Cet aphorisme de Nadar, pionnier parisien de l'image photographique du XIX e siècle, ouvre mon discours et souligne combien dans toute discipline artistique et pas seulement, le moyen ne représente que la "prothèse" nécessaire à la pensée, pour dire une vision personnelle à soi-même et pourquoi pas à un monde d’émetteurs possibles, vouloir jouir de l'instant rapporté.
Dans le cas de la photo, on ne peut parler « d’instants » rapportés, puisque l’instantanéité même de l'action suppose une absence de préméditation presque automatique, en gardant évidemment aussi à l'esprit l'intention visuelle de l'auteure.

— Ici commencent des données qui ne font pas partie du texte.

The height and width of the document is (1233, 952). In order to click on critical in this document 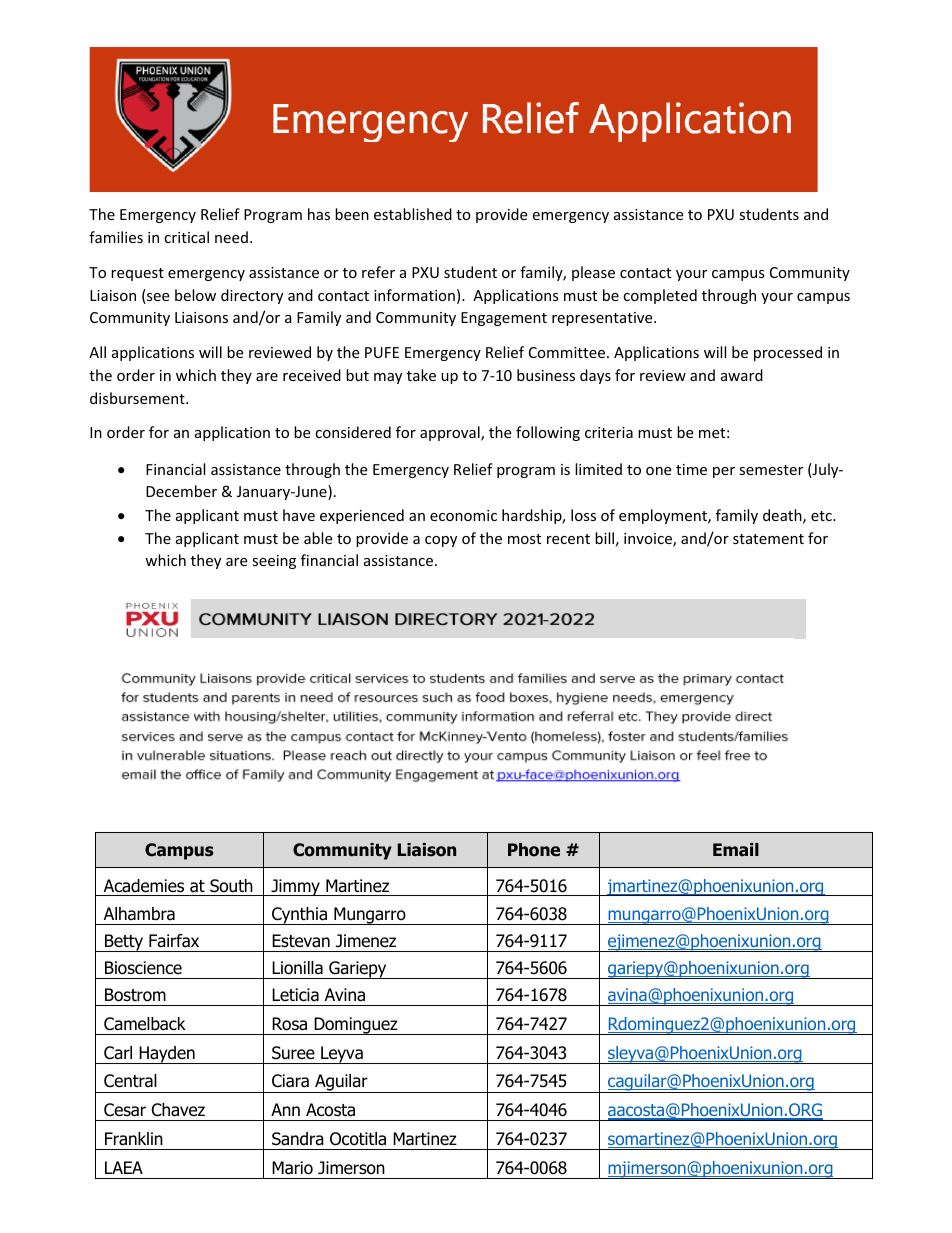, I will do `click(186, 237)`.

Daniela Albinger saisit complètement cet instant créatif, en baptisant son commentaire d'exposition : "L’INSTANT" qui la voit auteure d'une série de visions de fantômes amples tels que : transparence aqueuse et sibylline, nudité fluide et fuyante, paysage chromatique d’onirisme plus que latent et portrait qui révèlent une fraîcheur rythmique savamment dosée sans jamais l’exagérer.
L'épaisseur atmosphérique remarquable dans le travail de cette artiste ne laisse pas de doutes :
Intention / action / développement et impression sont les quatre phases utilisées, lesquelles sont la source de réponses en adéquation avec sa créativité et son illumination visuelle.
Daniela réussit à ‘’rassembler’’, plutôt qu’à ‘’représenter’’ ce qui rend automatiquement libre le fruit de son voyage personnel interprétatif à travers les images qu’elle offre.
Dans l'intention purement Borguesiana dell’Aleph comme dans la théorie d’Einstein de la courbe temporelle, "l'instant" représente le temps : passé, présent, futur, possible et impossible…
duquel le mouvement…qui a toujours fait de la photo un potentiel poétique immense.
La photo est l'aphorisme par excellence et Daniela semble s’en être rendue compte. Je vous laisse maintenant...à son univers splendide.